AMOR SIN BARRERAS


Estar solo o sola tiene sus beneficios, nadie se entromete en tus asuntos, ni te dice lo qué hacer y lo que no. Asimismo, no tenés que estar marcando boleta en algunos casos, o celar insensatamente en otros. Ni llevar cuernos ni hacerlos llevar.
En contraposición, también uno no tiene en quién refugiarse en los momentos de soledad ni recibir un millón de mimos acogedores.

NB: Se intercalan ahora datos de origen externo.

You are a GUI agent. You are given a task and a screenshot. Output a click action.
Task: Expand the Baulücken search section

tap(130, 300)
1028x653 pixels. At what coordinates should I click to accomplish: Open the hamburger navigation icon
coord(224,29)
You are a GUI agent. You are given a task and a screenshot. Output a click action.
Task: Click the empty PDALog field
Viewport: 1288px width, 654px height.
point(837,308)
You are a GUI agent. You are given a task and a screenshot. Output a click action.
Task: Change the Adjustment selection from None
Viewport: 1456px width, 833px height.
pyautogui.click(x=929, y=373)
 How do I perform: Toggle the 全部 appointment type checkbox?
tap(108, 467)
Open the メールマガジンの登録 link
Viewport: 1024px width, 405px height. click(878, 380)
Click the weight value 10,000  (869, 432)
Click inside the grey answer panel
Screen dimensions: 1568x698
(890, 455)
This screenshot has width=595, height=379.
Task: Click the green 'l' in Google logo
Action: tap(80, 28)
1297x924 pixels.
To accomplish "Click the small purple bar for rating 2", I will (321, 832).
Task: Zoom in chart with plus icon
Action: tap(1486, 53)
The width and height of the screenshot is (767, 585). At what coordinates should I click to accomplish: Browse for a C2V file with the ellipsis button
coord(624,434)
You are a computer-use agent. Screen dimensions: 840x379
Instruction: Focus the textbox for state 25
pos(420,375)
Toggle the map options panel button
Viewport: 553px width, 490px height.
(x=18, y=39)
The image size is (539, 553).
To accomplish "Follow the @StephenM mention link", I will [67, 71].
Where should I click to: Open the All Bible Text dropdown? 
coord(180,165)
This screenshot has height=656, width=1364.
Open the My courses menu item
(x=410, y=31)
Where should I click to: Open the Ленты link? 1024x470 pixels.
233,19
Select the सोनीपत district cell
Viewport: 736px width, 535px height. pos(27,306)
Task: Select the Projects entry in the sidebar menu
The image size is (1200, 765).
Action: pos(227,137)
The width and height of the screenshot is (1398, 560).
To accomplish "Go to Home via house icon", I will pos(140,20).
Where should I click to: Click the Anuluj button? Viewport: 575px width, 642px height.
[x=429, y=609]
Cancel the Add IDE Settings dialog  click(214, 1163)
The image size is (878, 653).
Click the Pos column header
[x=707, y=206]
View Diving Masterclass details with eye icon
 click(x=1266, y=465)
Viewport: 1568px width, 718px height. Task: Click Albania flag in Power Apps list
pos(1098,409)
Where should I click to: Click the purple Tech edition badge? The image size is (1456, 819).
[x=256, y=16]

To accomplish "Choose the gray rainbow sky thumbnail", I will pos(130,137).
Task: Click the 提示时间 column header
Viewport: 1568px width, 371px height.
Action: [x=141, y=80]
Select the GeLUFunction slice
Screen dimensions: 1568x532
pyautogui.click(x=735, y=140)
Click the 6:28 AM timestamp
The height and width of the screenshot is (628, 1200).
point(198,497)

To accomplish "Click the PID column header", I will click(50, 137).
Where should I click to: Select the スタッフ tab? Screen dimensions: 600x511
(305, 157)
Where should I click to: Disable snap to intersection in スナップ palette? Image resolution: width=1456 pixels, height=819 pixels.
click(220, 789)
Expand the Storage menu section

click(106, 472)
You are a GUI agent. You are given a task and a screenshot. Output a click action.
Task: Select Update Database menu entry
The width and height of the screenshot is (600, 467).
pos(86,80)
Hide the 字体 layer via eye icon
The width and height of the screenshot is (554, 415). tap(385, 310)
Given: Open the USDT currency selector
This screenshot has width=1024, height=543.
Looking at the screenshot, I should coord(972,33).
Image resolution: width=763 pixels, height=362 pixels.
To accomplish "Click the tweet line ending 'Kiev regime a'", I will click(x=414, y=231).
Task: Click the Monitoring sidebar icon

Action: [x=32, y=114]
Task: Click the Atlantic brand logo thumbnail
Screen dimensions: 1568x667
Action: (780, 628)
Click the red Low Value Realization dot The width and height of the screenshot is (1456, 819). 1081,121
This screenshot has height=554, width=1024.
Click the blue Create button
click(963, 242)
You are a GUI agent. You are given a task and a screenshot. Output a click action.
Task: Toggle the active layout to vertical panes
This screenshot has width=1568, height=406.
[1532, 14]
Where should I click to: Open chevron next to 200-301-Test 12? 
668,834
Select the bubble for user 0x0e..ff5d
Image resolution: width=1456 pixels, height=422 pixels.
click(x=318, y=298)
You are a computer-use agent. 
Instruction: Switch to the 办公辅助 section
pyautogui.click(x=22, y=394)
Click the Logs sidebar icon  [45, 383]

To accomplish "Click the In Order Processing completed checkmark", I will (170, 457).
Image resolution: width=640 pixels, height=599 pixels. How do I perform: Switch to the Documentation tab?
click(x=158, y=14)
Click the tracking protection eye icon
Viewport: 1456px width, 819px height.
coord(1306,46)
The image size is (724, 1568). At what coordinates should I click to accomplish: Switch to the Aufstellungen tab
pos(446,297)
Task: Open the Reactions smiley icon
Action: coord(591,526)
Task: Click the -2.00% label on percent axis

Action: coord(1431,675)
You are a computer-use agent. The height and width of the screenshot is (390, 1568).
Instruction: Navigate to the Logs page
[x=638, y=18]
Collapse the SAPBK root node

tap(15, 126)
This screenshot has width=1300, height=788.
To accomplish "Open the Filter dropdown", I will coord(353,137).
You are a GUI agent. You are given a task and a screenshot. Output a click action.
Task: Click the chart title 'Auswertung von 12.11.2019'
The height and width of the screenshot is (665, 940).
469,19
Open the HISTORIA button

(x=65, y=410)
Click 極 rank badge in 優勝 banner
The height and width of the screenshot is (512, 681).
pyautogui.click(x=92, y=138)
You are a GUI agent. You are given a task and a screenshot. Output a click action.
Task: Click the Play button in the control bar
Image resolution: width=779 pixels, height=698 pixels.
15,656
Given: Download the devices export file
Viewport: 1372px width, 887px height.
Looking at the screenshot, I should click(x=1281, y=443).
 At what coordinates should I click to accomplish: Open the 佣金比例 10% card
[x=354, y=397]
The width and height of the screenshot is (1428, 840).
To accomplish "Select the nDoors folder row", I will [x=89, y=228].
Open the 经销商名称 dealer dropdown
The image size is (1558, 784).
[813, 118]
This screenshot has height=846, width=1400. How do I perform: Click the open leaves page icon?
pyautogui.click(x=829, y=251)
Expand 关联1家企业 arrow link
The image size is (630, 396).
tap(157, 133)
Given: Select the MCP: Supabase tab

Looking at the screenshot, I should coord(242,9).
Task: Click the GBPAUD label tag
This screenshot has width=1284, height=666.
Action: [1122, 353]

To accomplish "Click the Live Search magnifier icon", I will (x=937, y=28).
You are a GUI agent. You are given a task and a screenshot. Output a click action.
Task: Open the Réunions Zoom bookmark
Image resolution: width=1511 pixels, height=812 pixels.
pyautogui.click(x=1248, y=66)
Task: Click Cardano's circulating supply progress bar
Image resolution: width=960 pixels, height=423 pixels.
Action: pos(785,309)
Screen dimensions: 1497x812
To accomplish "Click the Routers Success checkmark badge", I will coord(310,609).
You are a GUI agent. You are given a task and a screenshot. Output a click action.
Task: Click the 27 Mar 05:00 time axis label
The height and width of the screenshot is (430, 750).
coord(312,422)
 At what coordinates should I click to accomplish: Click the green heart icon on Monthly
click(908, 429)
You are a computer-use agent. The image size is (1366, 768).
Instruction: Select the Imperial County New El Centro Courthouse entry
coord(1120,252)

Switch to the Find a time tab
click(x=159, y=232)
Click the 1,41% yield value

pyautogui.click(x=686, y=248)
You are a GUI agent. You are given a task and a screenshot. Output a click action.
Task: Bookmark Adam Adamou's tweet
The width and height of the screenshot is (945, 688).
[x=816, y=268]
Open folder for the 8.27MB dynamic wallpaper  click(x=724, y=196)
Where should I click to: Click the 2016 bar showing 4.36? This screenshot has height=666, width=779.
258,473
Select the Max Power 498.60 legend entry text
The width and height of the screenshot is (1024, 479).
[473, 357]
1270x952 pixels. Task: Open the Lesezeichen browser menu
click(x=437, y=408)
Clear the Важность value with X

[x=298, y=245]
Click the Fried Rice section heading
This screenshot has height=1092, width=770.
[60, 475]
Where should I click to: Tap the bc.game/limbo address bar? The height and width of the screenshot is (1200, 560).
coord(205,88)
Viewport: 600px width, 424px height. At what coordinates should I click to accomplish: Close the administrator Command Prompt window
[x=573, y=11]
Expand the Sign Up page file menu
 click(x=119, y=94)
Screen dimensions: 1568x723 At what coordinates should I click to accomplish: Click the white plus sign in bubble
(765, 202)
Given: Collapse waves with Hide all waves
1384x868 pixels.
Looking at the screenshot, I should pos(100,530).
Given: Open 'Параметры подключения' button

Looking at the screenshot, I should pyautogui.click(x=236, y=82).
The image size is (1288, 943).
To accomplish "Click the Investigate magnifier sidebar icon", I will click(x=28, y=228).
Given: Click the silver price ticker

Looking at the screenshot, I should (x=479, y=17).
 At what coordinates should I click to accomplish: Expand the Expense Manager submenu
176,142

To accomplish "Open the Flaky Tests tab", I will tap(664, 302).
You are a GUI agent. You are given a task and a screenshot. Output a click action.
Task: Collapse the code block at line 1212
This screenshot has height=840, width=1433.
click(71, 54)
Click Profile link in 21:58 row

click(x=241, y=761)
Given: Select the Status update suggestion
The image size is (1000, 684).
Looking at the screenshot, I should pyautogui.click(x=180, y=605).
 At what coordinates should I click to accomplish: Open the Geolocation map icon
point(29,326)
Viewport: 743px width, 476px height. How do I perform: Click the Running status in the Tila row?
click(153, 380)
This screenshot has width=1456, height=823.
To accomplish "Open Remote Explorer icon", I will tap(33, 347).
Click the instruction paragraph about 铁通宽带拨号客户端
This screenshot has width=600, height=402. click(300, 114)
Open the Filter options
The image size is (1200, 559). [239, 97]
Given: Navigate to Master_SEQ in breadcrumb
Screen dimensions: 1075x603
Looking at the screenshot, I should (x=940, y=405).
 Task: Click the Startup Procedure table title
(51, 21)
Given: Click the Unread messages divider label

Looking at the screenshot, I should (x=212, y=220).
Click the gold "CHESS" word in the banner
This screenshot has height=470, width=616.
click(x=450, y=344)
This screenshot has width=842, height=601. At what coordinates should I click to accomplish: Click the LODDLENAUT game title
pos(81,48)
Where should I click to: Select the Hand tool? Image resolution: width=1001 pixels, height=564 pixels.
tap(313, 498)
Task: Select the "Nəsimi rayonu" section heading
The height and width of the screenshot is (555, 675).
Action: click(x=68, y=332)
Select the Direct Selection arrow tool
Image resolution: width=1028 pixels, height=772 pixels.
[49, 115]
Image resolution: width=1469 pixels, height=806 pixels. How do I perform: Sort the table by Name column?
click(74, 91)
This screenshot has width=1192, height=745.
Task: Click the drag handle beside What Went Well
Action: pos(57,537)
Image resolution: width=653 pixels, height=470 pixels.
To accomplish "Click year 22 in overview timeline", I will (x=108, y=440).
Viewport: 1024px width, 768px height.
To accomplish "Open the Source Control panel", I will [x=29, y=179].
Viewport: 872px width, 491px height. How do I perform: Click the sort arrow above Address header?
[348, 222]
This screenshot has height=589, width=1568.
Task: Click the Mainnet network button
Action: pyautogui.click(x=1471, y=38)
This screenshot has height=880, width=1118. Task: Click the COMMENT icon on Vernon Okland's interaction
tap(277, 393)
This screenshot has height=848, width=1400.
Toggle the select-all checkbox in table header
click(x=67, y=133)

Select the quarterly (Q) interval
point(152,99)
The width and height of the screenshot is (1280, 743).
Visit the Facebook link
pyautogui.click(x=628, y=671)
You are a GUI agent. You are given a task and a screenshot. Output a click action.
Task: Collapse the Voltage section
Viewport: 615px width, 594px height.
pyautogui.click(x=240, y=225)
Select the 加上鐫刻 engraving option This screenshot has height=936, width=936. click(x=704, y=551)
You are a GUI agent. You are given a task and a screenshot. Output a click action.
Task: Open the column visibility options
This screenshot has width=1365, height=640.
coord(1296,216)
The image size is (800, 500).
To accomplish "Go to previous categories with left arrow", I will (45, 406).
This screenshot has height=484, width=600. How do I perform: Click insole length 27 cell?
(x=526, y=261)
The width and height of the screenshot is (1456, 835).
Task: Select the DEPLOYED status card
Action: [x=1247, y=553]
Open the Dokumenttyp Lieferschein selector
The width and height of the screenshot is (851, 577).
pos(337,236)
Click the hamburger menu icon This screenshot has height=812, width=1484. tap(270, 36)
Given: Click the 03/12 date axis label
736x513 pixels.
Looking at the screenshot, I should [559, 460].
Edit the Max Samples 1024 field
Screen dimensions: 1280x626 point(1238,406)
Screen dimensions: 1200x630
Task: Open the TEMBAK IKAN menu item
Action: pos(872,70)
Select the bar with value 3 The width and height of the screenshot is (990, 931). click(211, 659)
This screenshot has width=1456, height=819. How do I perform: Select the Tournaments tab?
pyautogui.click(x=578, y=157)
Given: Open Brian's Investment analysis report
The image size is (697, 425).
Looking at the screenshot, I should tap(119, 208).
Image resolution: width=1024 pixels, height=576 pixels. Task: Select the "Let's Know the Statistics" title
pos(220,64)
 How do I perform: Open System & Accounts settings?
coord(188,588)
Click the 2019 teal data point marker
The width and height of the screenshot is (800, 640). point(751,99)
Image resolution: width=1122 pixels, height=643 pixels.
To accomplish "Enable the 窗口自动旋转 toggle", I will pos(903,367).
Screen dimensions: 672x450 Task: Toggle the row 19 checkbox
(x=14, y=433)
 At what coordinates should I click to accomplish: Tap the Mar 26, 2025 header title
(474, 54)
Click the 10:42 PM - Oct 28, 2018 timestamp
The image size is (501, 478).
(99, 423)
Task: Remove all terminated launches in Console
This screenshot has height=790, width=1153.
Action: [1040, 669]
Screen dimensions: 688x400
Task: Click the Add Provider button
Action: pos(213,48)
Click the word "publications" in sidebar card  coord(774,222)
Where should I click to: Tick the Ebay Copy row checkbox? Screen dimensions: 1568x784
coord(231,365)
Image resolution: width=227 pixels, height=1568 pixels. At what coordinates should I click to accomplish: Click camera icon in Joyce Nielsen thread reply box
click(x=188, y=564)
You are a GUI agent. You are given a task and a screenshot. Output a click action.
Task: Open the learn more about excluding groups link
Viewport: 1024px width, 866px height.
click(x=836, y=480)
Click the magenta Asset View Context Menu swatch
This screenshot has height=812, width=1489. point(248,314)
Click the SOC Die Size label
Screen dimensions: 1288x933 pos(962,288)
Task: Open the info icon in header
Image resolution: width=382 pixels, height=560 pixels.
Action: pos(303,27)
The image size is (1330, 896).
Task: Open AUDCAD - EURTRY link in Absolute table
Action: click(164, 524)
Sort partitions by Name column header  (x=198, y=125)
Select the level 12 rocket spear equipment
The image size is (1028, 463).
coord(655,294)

Por esa razón, estar en pareja tiene sus pros y sus contras. A mí me pasaba que por períodos prolongados gozaba de mi soltería, pero siempre preguntándome cuándo llegaría mi príncipe azul. Lamentablemente, la mayoría de las veces los galanes que se presentaban afloraban de distintos tonos y matices; pero nunca traían consigo el zapatito perdido.
Luego de haber sufrido por amores que no fueron, y de haber celado más de lo imaginable al divino botón, llegó a mi vida un muchacho común, laburador, inteligente y bien vigoroso. No me volvió loca de remate, pero pensé que eso era fruto de la madurez.
Me venía bien una relación no pegajosa, porque estaba cursando una carrera terciaria y necesitaba tiempo para estudiar.
Nos veíamos los miércoles y los sábados. Hablábamos de vez en vez y de cuando en cuando.
Recuerdo que teníamos una charla amena; pero me fastidiaba un poco su tacañería a la hora de dejar propina en el bar. Una vez, fuimos por Libertador a un PubLa Aldea”, que estaba de onda en esa época. Nos sentamos a la luz de la luna, en unos jardines iluminados por velas tenues; todo muy romántico hasta que nos trajeron la carta. Entonces, vi que su rostro se enrojeció de la rabia, miraba las opciones disponibles, no con hambre devorador o sed intensa; sino con una furia contenida, al vislumbrar la zona en donde estaban los precios de los menúes de la casa. Sin dudarlo, lo indagué: - ¿Querés que nos vayamos a otro sitio? Y él me respondió: Si fuera por mí ya me hubiese ido, pero no quiero que te sientas mal vos. Obviamente, que le imploré que nos fuéramos en ese preciso momento, porque no quería que su alma se desintegre allí mismo. Y partimos hacia el Tigre, a un bello lugar más económico. No se lo dije nunca, pero me indignó tanto esa chapucería.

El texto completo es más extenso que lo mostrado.